Eight months after the crash, prices have dipped, vacancy rates have soared and Brooklyn is filled with guys like Mark, trying to keep the ball rolling. Even though gentrification has stung him hard he continues to pass on the gospel. When we were chatting his pro-gentrification rap was mild, buried behind irony. He called the nabe’s lack of services a, “happy bind,” saving him from the glitz of the Slope. With his square glasses, beatnik shirt and guilt complex he was the picture of a New York liberal conflicted about his role in gentrification. But later, in an email the PC attitude came off, and his tone was almost desperate. He wrote, “It’s starting to look a little like the ‘cooler’ neighborhoods. There are a lot more of ‘us’ here now.” The use of square quotes mars his generally even-tempered email like a bloody lip. In a few hours, he had transformed from cool urban frontiersman into a self-effacing version of a block association goon.

But Mark is caught in a trap, so we should cut him some slack. Things haven’t worked out like he planned. For years he’s been sold the urban elite’s version of the homeowners dream by a toadying press—addicted to the brokers’ ad revenue. As late as 2007, as the American homeowners dream was dying; Mark was getting a very different message about the city’s real estate market. Condo sales were stronger than ever, the dailies blared. On March 3rd of ’07, the headline of a hysterical feature in the now defunct New York Sun announced that increasing the city rental stock was, “an impossible dream.” Buy or move to Wichita.
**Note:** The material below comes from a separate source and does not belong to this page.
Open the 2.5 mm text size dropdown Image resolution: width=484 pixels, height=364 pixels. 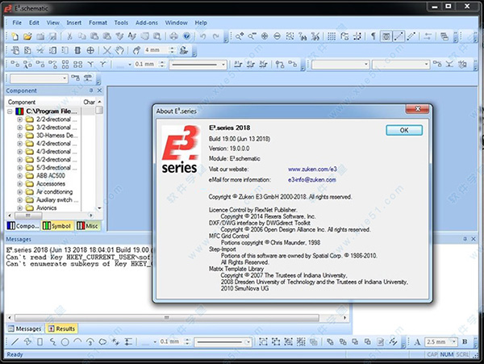[x=453, y=341]
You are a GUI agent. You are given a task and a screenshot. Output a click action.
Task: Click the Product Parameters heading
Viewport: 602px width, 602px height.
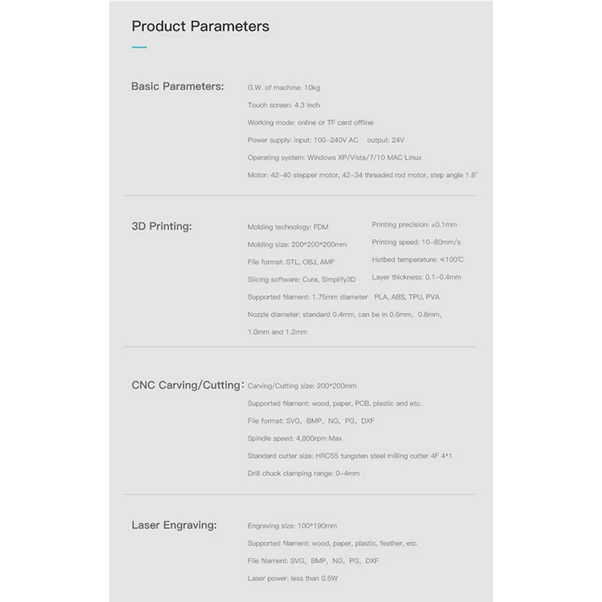pos(200,26)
That was the crescendo of a big lie that had been orchestrated as the bubble began to deflate—by the real estate PR whizzes: the myth of the impenetrable New York housing fortress. Wall Street bonuses, European capital, and a chronically low vacancy rate, insured that NYC real estate would increase in value forever. A 2,600-word September 2007 piece in New York boldly posed the question, “Is the New York real estate bubble about to pop.” (The answer: of course, it wasn’t!) The piece’s writer, Michael Idov gave the last word to conservative Harvard economist, Edward Glaeser, a frequent proponent for deregulation of urban zoning. “I would continue to bet on New York.”
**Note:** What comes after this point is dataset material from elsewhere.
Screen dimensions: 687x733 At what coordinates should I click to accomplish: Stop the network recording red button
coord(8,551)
Now the indomitable bubble lie has been exhausted brokers have found other lies, tailor made for the bear market—of renters giving each other high-fives because negotiating a 2% rent decrease from recalcitrant landlords. On March 29th, the Times Real Estate section laid out a blueprint for the new blitz. It showed a picture of two smiling professionals under the self-assured caption of “Why These Renters are Smiling.” The weeklies followed up with their version of the new message, bent on releasing a little steam from the kettle—so the whole shit house doesn’t go up in flames. Mark is still invested in the old pie in the sky though. All he can do is repeat to whoever will listen: Kensington is the next big thing.